Stevenson, who also gave us Dr Jeckyll and Mr Hyde, was always very good at what we would now call historical fiction. In this case he gives us a thinly veiled reconstruction of the Burke and Hare grave robbing scandals.

The story is told in flashback from the perspective of Fettes, once a young medical student in Edinburgh. The classes are taught by a society doctor clearly meant to be Dr Knox, who purchased corpses from Burke and Hare.  He went unpunished while  Hare turned states evidence and Burke was hanged. At that time anatomy could only be studied by disection and and bodies for diessection could only be obtained illegally, by grave robbing.

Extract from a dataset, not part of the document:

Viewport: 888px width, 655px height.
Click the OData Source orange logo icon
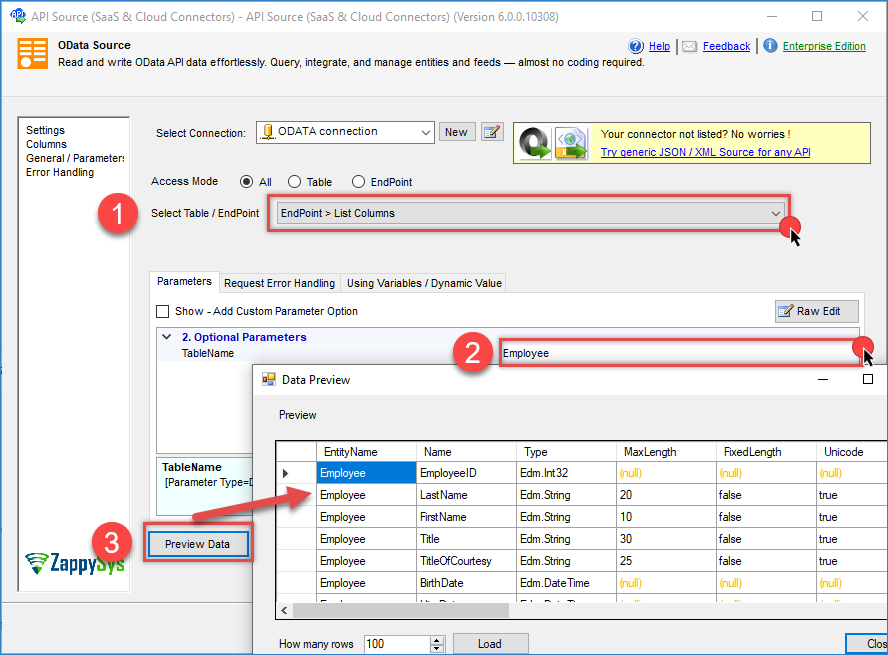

Fettes comes under the influence of a young doctor named McFarlane,  who's the doctor's right hand man, paying for exhumed corpses for the anatomy class and turning a blind eye when the corpses are familiar or too fresh. Fettes soon realizes that he is already in too deep, and can't leave.  Up turns a man named Gray who knows way too much about the getting of corpses.  It all comes to a climax in a rainy graveyard with an ending that still chills after more than 125 years.  


This post is part of the A-Z blogging challenge. I am blogging each day about a book beginning with that letter of the alphabet. Click on the link above to find out more.

4 comments:

  1. I used to love movies like this but haven't watched one in so long. Your "B" has me wanting to search for some though.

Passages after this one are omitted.